Diante do exposto, concluímos pelo cabimento do Habeas corpus na prisão disciplinar militar decorrente de ilegalidade e abuso de poder. Entre outras situações cabe o remédio heróico: (a) quando a autoridade militar coatora não seja competente para aplicar a punição (não há o ato-ligado `a função); (b) quando o fato que enseja a punição não esteja tipificado como transgressão no regulamento (violação do inciso II da art.5º); (c) quando o procedimento administrativo não atendeu ao devido processo legal e todos os seus corolários da ampla defesa e do contraditório que a Constituição assegura a todos os acusados em geral ("ninguém será privado de sua liberdade ou de seus bens sem o devido processo legal", inciso LIV do art. 5o da CF/88); (d) a autoridade legítima para aplicar a punição não atendeu aos princípios da razoabilidade e proporcionalidade que deve governar os atos das autoridades públicas em geral (prisão abusiva) ; (e) quando o militar estiver preso por tempo superior ao prescrito na decisão, entre outros exemplos.

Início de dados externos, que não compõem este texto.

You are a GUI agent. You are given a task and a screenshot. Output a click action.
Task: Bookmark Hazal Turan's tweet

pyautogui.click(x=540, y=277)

Em um momento em que a doutrina penal questiona a falência da pena de prisão como forma sancionatória de delitos comuns, propondo formas sancionatórias alternativas à prisão, seria de bom alvitre o legislador rever a utilidade da prisão disciplinar como ameaça sancionatória dos deslizes disciplinares dos militares. Não propomos aqui que se subtraia da autoridade militar seu legítimo poder disciplinador, o que seria um absurdo. Questionamos da necessidade de se utilizar a prisão-restrição ao direito de ir e vir, confinamento – como mecanismo assegurador da disciplina. Ora, se a infração disciplinar atingiu dada magnitude a ensejar uma prisão de trinta dias, por exemplo, indagamos se merece o militar continuar compondo os quadros da corporação ou ser excluído a bem da disciplina? Não seria uma ilusão acreditar que o cidadão irá se emendar após sua detenção? Bom caminho começa a ser trilhado pelo legislador estadual quando editou o novo Regulamento Disciplinar da Polícia militar do estado de São Paulo (lei complementar 893 de 26 de março de 2001) que prevê como alternativa sancionatória às transgressões disciplinares "os serviços extraordinários".